AEP envia carta a António Costa a pedir metas de desconfinamento para apoiar economia local

A Associação Empresarial de Penafiel (AEP), enviou uma carta ao Primeiro-Ministro, António Costa, a pedir atenção aos empresários locais, que “têm sido arredados do peso de um dos lados da balança: o de poderem vender bens ou serviços que lhes permite o respetivo contrapeso: pagar ordenados, empréstimos bancários, impostos e demais obrigações”.

Para a AEP, “o encerramento das empresas, muitas delas viáveis, por si só e sem uma estratégia alternativa, transmite um sentimento de abandono do nosso tecido económico”.

Na missiva, a AEP questiona António Costa sobre o risco de transmissão por covid-19 existente em estabelecimentos locais que funcionam cumprindo as normas decretadas pela Direção Geral da Saúde e adotando todas as medidas de proteção individual necessárias, caso de uma loja de vestuário/sapataria, um sapateiro, um estabelecimento de restauração, um cabeleireiro ou um café, que possa servir ao postigo.

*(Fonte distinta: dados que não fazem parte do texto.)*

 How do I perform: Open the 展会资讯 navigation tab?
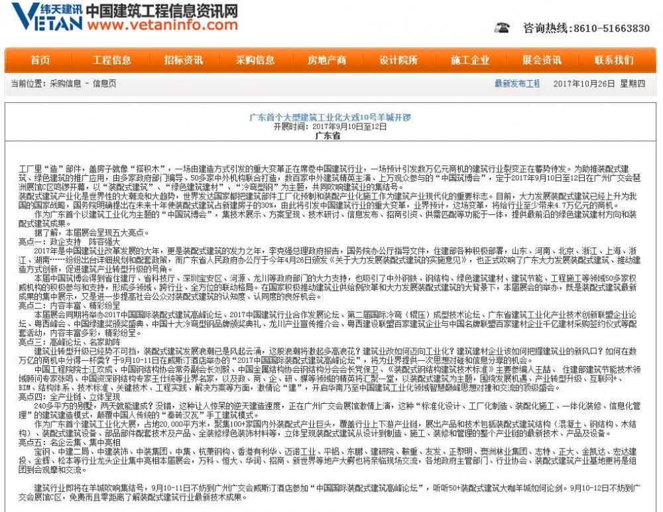542,60
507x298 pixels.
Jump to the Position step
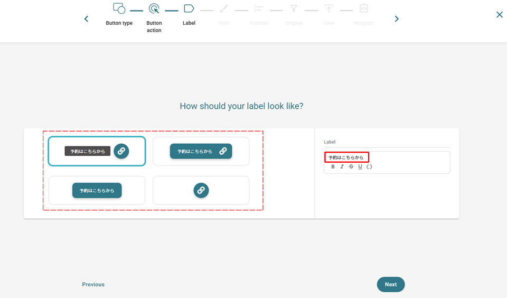pos(259,9)
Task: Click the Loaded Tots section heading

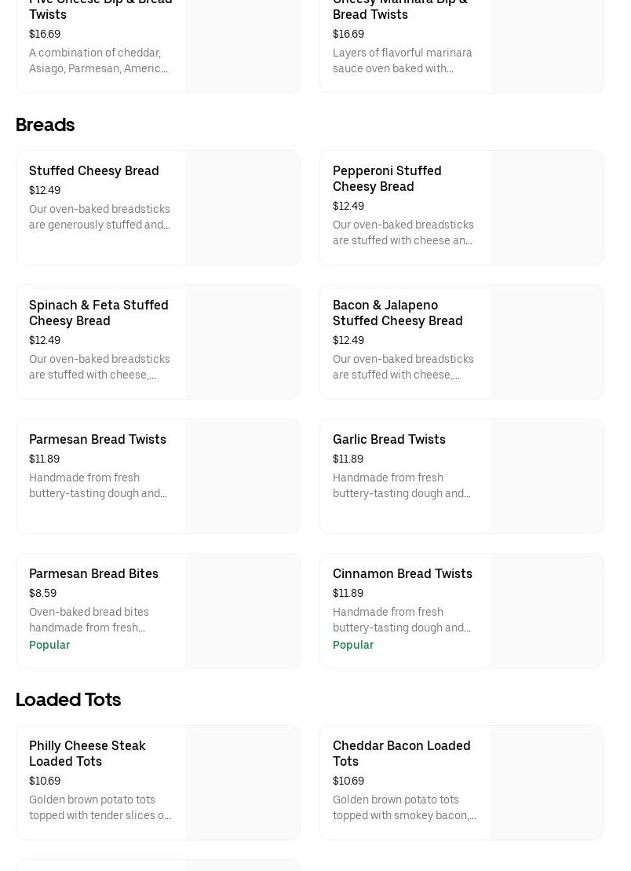Action: pyautogui.click(x=68, y=700)
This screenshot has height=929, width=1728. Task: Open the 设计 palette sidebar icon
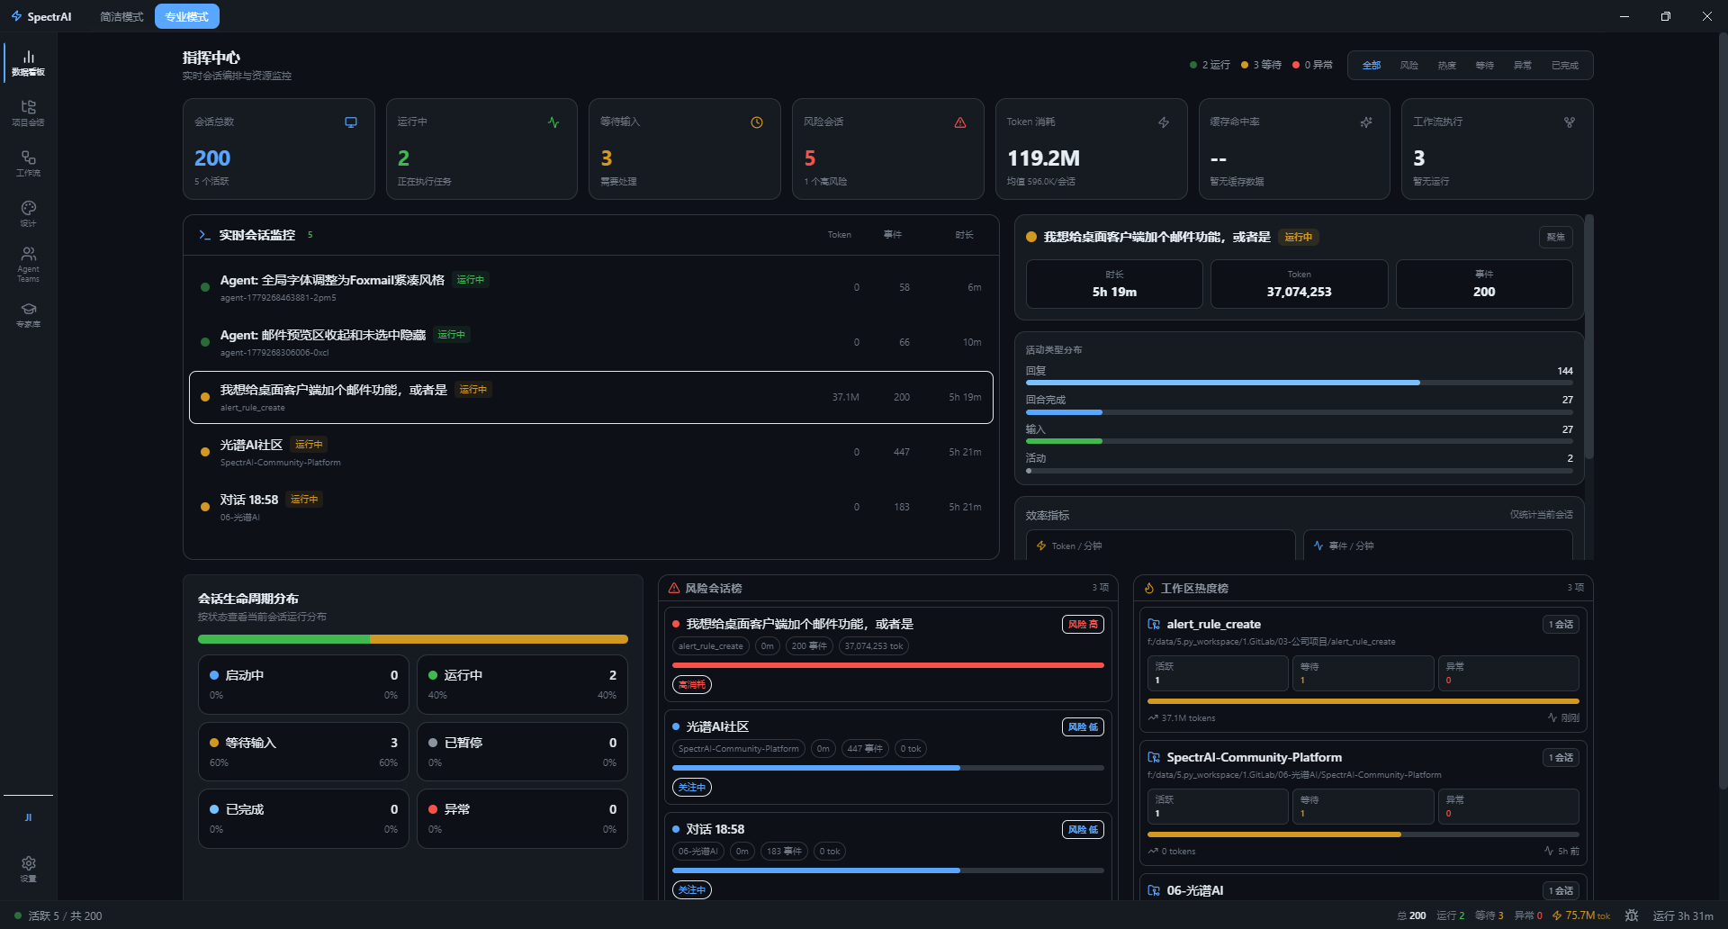pyautogui.click(x=28, y=213)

Com estas questões, a AEP afirma que não são “entendíveis na ótica dos empresários e do cidadão comum” o confinamento da economia, originando antes “incompreensão, desmotivação, no limite o descrédito das políticas definidas pelo Governo para o combate a esta mesma pandemia”.

Assim, pedem a António Costa que estabelece metas para desconfinar ou confinar a economia, tendo em conta critérios epidemiológicos claramente definidos, assim como “um plano de desconfinamento da economia, com regras muito claras a serem seguidas pelos empresários, e que permitam que negócios da tipologia acima elencada possam abrir portas o mais rapidamente possível”.

Pedem ainda que sejam reforçados “os meios de fiscalização e sensibilização no terreno para garantir o cumprimento das regras definidas no plano de desconfinamento, naturalmente com maior moldura humana no terreno” e se garanta que os projetos de apoio às empresas, que lhes vão permitir o apoio financeiro indispensável à sua sobrevivência, “tenham meios de candidatura fáceis, pouco burocráticos, com análise célere e rápida disponibilização das verbas”.

Em suma, defendem a necessidade de “melhor planeamento, maior ambição, mais responsabilização, um desconfinamento programado e maior adesão à realidade difícil por que está a passar a economia e a sociedade, mais em concreto os pequenos negócios.

“Pedimos que não deixe a economia de proximidade morrer e que assuma um verdadeiro combate à Covid-19. Não nos obrigue a escondermo-nos da pandemia, algo que fez sentido em março de 2020, mas que já não tem qualquer adesão à realidade em março de 2021”, remata a AEP.